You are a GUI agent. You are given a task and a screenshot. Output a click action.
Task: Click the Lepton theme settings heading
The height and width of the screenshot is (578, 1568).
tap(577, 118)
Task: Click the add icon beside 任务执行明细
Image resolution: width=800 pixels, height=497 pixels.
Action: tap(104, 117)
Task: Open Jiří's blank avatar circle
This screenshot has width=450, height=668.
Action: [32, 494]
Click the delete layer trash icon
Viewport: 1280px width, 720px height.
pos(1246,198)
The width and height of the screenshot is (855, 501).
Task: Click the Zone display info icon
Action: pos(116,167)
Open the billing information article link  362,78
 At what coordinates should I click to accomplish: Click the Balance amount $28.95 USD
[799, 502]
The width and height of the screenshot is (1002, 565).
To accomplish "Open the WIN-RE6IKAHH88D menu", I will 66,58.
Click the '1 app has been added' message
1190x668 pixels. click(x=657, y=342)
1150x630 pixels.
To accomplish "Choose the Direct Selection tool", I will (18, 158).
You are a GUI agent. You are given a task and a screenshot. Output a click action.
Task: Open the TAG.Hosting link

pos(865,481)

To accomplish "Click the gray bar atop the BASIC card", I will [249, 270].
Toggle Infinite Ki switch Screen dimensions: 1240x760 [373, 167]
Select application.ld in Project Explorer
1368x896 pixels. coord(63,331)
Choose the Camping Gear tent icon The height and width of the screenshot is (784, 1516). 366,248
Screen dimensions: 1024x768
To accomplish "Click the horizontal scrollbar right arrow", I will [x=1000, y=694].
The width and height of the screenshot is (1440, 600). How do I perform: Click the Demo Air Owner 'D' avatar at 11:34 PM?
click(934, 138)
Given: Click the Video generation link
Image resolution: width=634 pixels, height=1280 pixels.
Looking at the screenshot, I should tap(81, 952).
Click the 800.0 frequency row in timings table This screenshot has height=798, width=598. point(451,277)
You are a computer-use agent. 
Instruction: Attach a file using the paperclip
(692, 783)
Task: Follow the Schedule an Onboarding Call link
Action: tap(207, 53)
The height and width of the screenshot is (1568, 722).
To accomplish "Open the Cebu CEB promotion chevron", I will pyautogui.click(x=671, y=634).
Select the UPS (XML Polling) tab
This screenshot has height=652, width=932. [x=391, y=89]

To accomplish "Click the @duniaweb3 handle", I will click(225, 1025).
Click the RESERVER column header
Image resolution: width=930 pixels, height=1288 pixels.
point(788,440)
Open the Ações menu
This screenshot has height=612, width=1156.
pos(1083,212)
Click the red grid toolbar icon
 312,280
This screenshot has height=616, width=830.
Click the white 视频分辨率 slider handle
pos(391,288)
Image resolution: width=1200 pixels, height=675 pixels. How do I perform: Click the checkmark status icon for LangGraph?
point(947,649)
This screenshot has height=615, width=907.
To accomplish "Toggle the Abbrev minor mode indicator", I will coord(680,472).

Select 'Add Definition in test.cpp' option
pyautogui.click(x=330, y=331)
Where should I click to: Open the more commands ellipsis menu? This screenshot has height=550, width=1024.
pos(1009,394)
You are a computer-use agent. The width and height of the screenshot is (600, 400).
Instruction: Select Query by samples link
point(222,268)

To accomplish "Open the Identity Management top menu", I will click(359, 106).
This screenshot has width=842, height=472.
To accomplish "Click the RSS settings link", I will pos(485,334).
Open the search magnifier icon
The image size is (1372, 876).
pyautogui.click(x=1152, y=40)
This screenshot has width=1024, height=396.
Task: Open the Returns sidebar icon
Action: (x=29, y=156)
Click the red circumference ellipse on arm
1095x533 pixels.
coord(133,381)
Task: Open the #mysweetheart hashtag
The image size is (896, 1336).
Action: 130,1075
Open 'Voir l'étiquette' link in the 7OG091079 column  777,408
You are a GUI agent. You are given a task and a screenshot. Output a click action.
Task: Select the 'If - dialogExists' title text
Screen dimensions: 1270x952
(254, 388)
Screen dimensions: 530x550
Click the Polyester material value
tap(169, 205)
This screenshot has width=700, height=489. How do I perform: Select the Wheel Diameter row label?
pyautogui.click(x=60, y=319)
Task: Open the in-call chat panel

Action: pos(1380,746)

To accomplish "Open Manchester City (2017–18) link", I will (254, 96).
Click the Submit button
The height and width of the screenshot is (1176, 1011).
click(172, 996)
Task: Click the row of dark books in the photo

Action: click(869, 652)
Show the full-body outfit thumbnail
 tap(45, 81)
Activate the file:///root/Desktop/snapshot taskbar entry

- - - - -

From the entries above, work out how many lines include "Choose"; the number is the only answer wanted.

2